I told the bankers and businessmen we have done everything Gorbachev refused to do-free markets, supply and demand, Polish shock therapy. And did they come forward with investment? Did the central banks come up with a way to help me stabilize the ruble? No.

I told Bush, who at last asks me to call him George, we would make arms reductions that would destroy all missiles in the republics outside Russia, as he wants. And did he welcome my appeal for a joint space defense against terrorist nuclear missiles, getting the Red Army marshals out of my anteroom? No.

I told the United Nations we have not one prisoner of conscience left in Russia, the greatest triumph of freedom in the world, and the big news is Bush`s meeting with Li Peng, which forgives him for Tiananmen Square.

I am in Paris now, but I hear that back in Moscow, demonstrations have been banned in Red Square because they were tying up traffic and we couldn`t afford the police.

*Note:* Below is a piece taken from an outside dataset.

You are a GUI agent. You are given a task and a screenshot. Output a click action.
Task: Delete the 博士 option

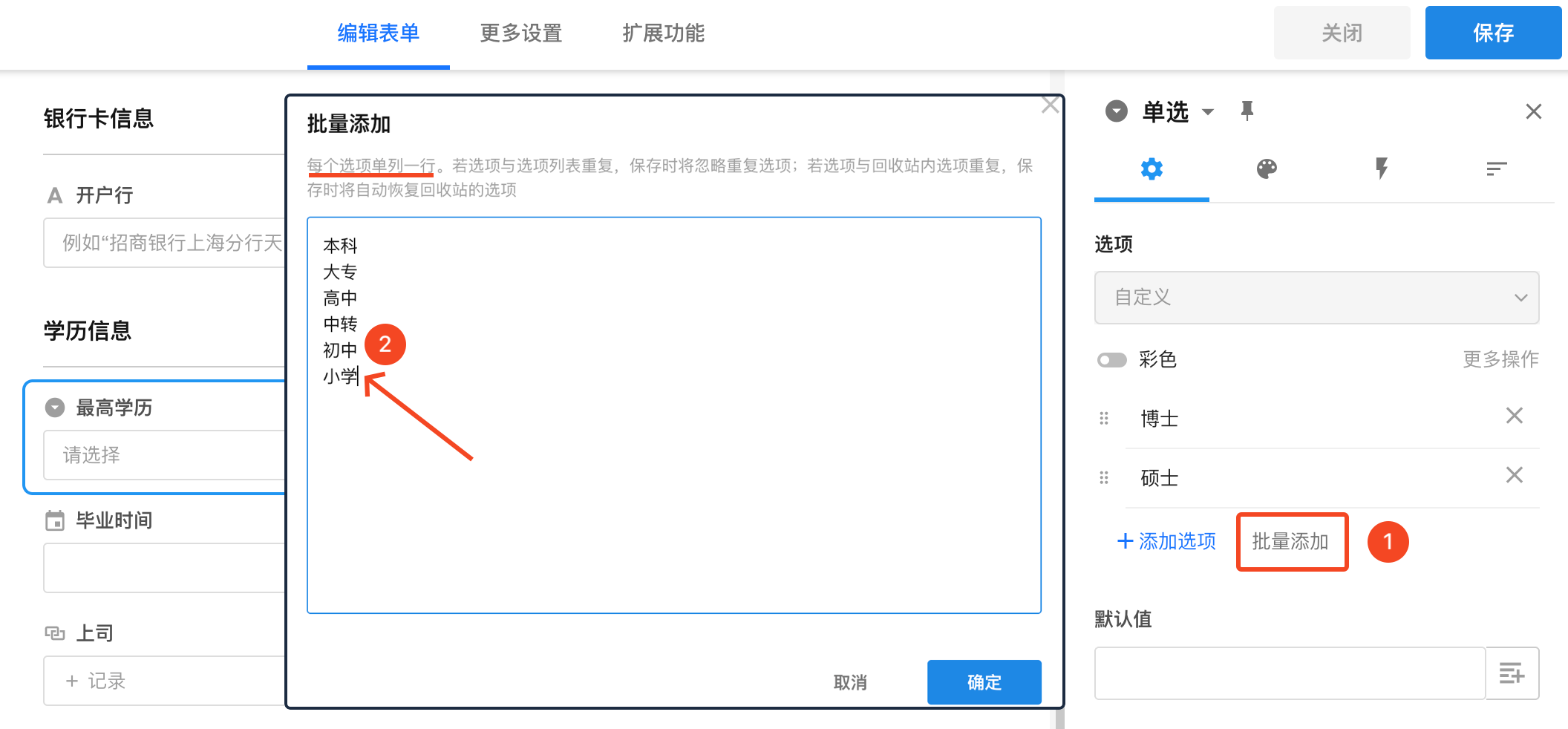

I am beset from three sides:

The lunatics who call themselves national patriots have started their nashi movement behind Zhirinovsky, our mini-Hitler, whose first act as dictator would be to invade the Baltics. I can use him to scare the West, but the television star Nevzorov, the brains behind him, must be watched.

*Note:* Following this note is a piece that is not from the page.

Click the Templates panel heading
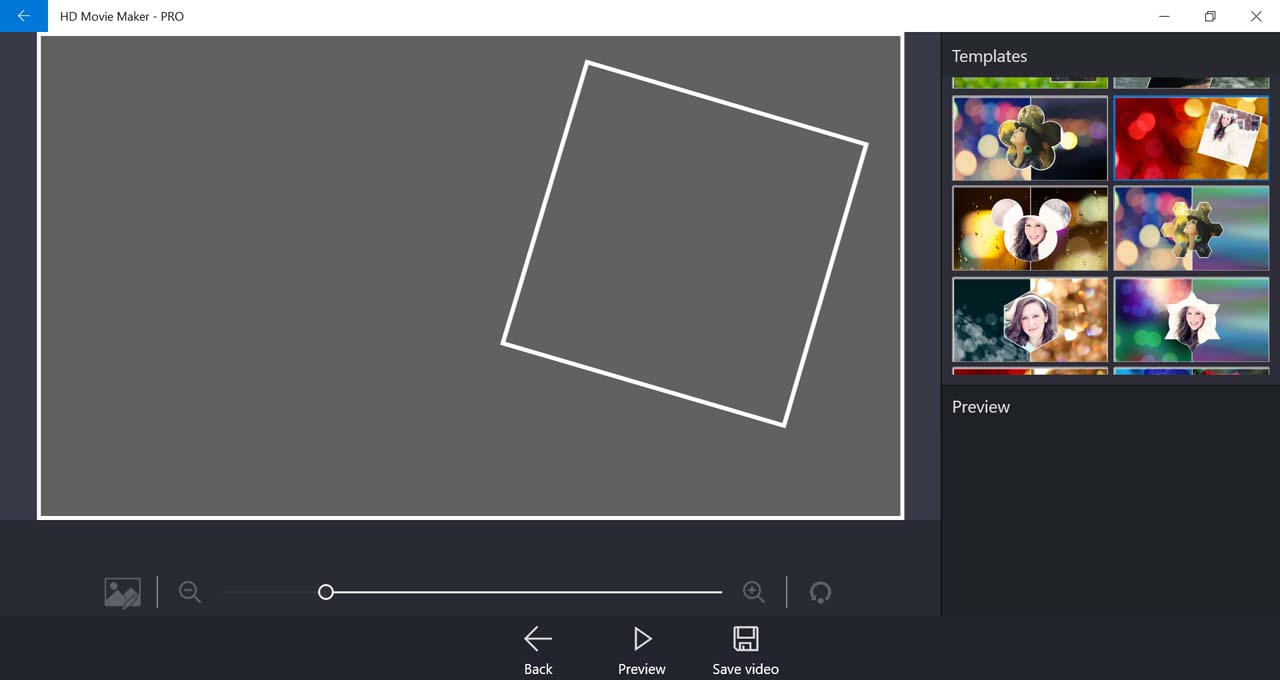1280x680 pixels. tap(989, 56)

The nomenklatura, the bureaucrats out of jobs, neo-Communists, the Soyuz group and some of the disloyal generals are putting together a coalition behind Aleksandr Rutskoi, who may be sick, and the man I gave 20 bodyguards and a dacha-Mikhail Sergeyevich himself-along with Yakovlev and his other hangers-on.

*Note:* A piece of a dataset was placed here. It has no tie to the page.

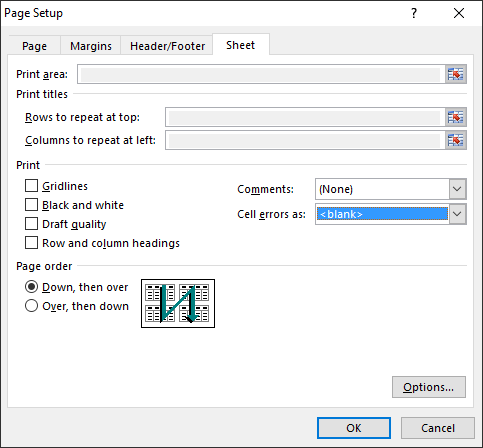Select the Down, then over radio button
This screenshot has width=483, height=448.
coord(31,287)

And what of my ardent supporters, the liberal intelligentsia? They are panicking, saying now that a union treaty would have been better than the new commonwealth, wailing about the further disintegration of the Russian republic.

(Of course, when I listened to Rutskoi and sent our Russian troops into Chechen-Ingushetia to put down the separatists, the liberals howled and made me stop. The intelligentsia want the impossible: democracy and unity, free markets and cheap food.)

The only people left on my side are the people. I`m supported by 43 percent in the polls, better than anybody else and as good as George Bush. I have asked for one year to make all the changes, which is a problem because my economist Gaidar, 35 years old and knows everything, says publicly it will take two years.

That`s why my own appointees call us a ”kamikaze government,” suicide pilots saving our country at the cost of our own political lives.

I am not a kamikaze. And unlike the nervous liberals, I do not feel pain in the amputated right arm of Ukraine. Russia is better off without the empire`s drain, but disunion has gone far enough. There will be no

independence for the Tatars or any other people on Mother Russia`s historic land.

That makes me ask myself-what if, Boris Nikolayevich, prices keep going up, and the world looks the other way, and the bureaucrats laugh at my decrees and the people make a hero out of crazy Zhirinovsky?

That would mean the time is not yet ripe for full democracy in Russia. My government-my 25 young men and a handful of grayheads-would not turn this nation over to a lunatic, nor return it to the crowd that brought us to this sorry state.

So I answer, that is why I installed Viktor Baronikov, over liberal objections, at the head of the Ministry of Security of the Russian Federation, which now includes the former KGB, still at its full strength.

And it is why I balanced that by assigning a reformist, Minister of Justice Nikolai Fyedorov, to watch Baronikov and to clean out the entire network of Kryuchkovite KGB generals and colonels from the Ministry of Security by July 1.

Between now and then, we will see if the world`s capitalists are willing to become our partners. We will see if old debt is forgiven, new credit extended, and help given to develop our resources-before it`s too late.

If not; if the people are not ready to sacrifice for their freedom; if the nashi or the Gorbachev nomenklatura try to take over-then it`s Dobrym parnyem bolshey nye budu. Or as my cold and tightly smiling friend in Camp David puts it, ”No more Mr. Nice Guy.”